Hoping for a change in how our government views the sex class.

January 24th, 2009 11:59 pm by Kelly Garbato

President Obama rescinded the Global Gag Rule yesterday. Wishes really do come true! Well, kinda sorta. Being the cynical bitch I am, Obama’s timing and statement threw up all kinds of red feminist flags for me.

As I said in Thursday’s Blog for Choice post, I had hoped – fervently – that Obama would repeal the Global Gag Rule that day. Instead, he chose to do so a day later. What’s one day, right? Practically speaking, not much. I don’t imagine that much money was distributed to international NGOs between Thursday the 22nd and Friday the 23rd, so most likely Obama’s slight delay didn’t have a negative impact on any family planning organizations. And yet.

Had he chosen to take action on the anti-abortion rule on the anniversary of Roe v. Wade – like the two administrations before him – he would have sent a strong message to anti- and pro-choicers alike: Women are humans, and I respect their right to privacy and bodily autonomy unequivocally – no matter how popular such a stance may or may not be. Period. The difference is one of symbolism – and symbolically, Obama seems reluctant to align himself too closely with the pro-choice side.

Of course, he also chose to repeal the rule on a Friday – the slowest of all news days. Consequently, I’ve seen little-to-no coverage of the Gag Rule on the cable news shows. Seriously, Sully Sullenberger has received more air time. The more cynical part of me (which is to say, 99%) can’t help but think that this was Obama’s plan all along.

Of his rescinding of the Global Gag Rule, Obama wrote:

It is clear that the provisions of the Mexico City Policy are unnecessarily broad and unwarranted under current law, and for the past eight years, they have undermined efforts to promote safe and effective voluntary family planning in developing countries. For these reasons, it is right for us to rescind this policy and restore critical efforts to protect and empower women and promote global economic development.

For too long, international family planning assistance has been used as a political wedge issue, the subject of a back and forth debate that has served only to divide us. I have no desire to continue this stale and fruitless debate.

It is time that we end the politicization of this issue. In the coming weeks, my Administration will initiate a fresh conversation on family planning, working to find areas of common ground to best meet the needs of women and families at home and around the world.

I have directed my staff to reach out to those on all sides of this issue to achieve the goal of reducing unintended pregnancies. They will also work to promote safe motherhood, reduce maternal and infant mortality rates and increase educational and economic opportunities for women and girls.

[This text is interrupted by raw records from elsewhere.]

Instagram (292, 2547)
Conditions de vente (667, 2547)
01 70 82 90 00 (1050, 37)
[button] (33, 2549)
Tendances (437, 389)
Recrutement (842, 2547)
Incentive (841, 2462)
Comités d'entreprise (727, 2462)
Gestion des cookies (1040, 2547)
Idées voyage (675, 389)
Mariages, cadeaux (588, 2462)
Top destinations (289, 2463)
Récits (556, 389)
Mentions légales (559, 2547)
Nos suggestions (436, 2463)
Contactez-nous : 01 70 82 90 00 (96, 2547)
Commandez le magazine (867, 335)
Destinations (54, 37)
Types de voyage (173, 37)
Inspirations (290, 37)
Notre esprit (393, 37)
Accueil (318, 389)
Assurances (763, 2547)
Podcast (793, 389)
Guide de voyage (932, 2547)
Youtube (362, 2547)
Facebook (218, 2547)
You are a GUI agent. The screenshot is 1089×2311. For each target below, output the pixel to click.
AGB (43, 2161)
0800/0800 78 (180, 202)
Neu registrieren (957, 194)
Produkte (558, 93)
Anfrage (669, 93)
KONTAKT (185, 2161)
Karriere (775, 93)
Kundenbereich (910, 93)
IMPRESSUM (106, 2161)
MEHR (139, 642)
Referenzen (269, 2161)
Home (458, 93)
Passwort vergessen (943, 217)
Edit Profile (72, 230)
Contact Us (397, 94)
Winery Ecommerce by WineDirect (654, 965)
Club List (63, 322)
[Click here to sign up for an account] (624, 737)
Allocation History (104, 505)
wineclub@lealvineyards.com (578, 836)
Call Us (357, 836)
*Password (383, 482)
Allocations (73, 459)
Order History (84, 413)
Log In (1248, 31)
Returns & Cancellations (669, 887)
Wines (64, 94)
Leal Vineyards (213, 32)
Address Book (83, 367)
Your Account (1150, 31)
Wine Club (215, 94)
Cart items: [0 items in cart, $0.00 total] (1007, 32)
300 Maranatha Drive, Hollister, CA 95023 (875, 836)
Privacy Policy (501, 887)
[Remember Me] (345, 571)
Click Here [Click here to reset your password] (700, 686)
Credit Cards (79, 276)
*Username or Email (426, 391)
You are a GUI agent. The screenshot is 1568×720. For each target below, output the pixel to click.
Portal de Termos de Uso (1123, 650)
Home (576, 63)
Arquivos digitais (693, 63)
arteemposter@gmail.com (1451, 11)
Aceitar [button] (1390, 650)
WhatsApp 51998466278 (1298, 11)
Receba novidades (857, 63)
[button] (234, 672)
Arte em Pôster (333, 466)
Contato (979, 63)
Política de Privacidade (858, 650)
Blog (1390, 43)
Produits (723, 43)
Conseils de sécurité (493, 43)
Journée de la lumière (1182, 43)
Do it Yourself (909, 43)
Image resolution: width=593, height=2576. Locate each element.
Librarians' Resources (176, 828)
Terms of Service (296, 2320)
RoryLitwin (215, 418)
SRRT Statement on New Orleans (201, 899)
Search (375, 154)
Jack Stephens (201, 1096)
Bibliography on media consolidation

In addition, I look forward to working with Congress to restore U.S. financial support for the U.N. Population Fund. By resuming funding to UNFPA, the U.S. will be joining 180 other donor nations working collaboratively to reduce poverty, improve the health of women and children, prevent HIV/AIDS and provide family planning assistance to women in 154 countries.

Common ground? What common ground? Either you think that women are full and equal human beings, or you don’t. It’s that simple.

There is no “finding common ground” with misogynists like this:

Listen. Forcing women to carry and birth fetuses, whether they’re 8 weeks or 8 months old, elevates the lives and value of potential humans above those of actual humans. Any restrictions on abortion – any! – necessarily subjugate the rights of women, whether it’s to that of the fetus, her parents (as in parental notification legislation), her husband (spousal notification/approval legislation), or the church, community or state.

The only way to reduce the need for abortion (and the number of abortions performed, legally or not) is to reduce the number of unplanned pregnancies through comprehensive sex ed, readily available contraception, and empowering women so that they can control their own sexuality. Time and again, we’ve seen that those on certain “sides of [the] issue” have zero interest in doing so.

So let’s stop playing. Enough with the pandering. No more rhetoric. You can’t have it both ways, President Obama. Either you favor a woman’s right to choose what happens in her own body, or you don’t. If you do, please stop signaling your willingness to compromise my rights away in the name of “unity.”

And yeah, maybe these are “just words,” catch phrases to placate those who’d rather women remain subservient members of the sex class. But, as then-Senator Barack Obama said, words matter.